= Given records =
______________________________
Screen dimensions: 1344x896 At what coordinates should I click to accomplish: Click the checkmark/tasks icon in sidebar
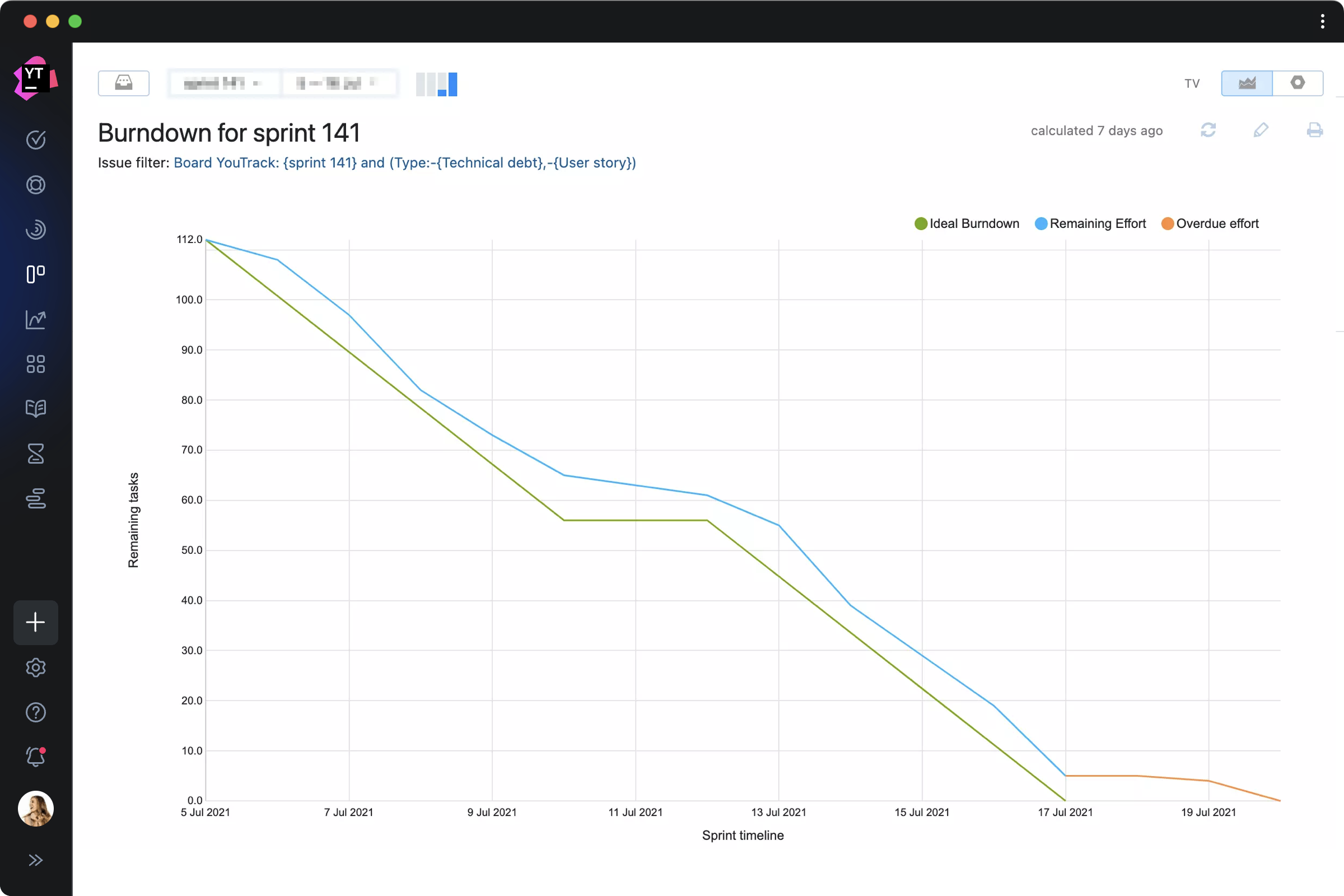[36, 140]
______________________________
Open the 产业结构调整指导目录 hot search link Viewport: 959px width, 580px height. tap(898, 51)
______________________________
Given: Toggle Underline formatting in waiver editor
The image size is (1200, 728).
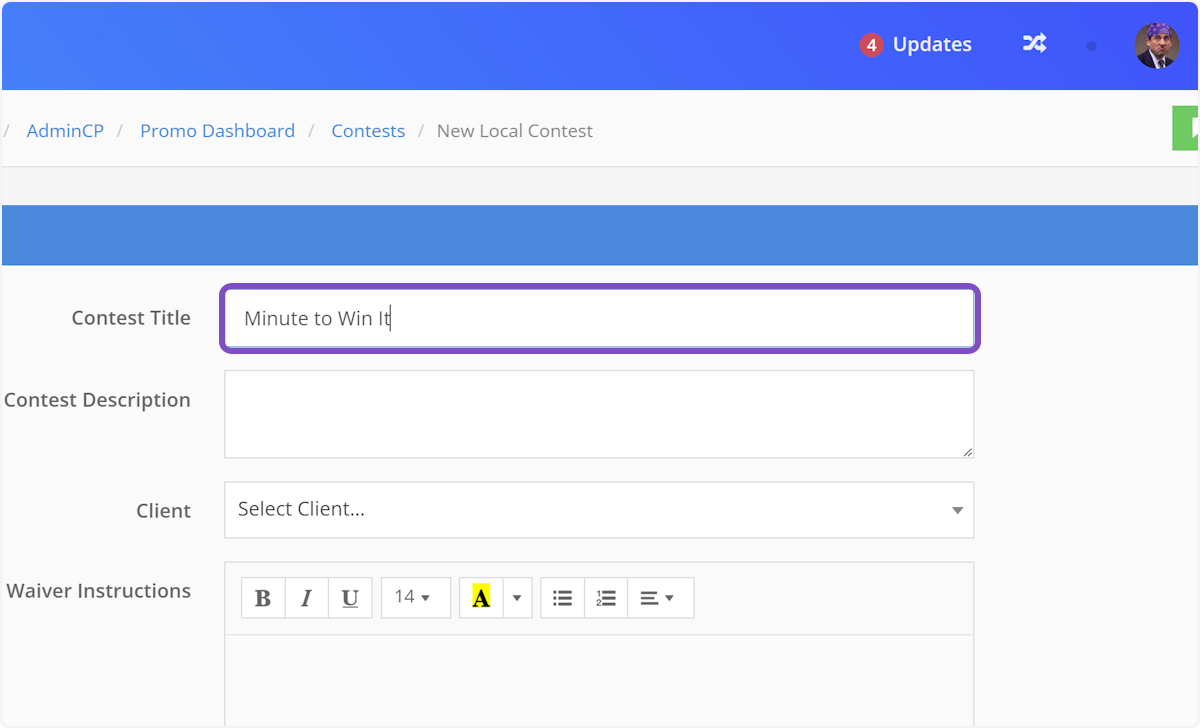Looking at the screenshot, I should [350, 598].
______________________________
= What is needed =
Retype the rows starting at the line containing "Given: Toggle Underline" and ending at the line containing "Looking at the", keeping every character intact and omitting the pictures.

= Task solution =
Given: Toggle Underline formatting in waiver editor
The image size is (1200, 728).
Looking at the screenshot, I should [350, 598].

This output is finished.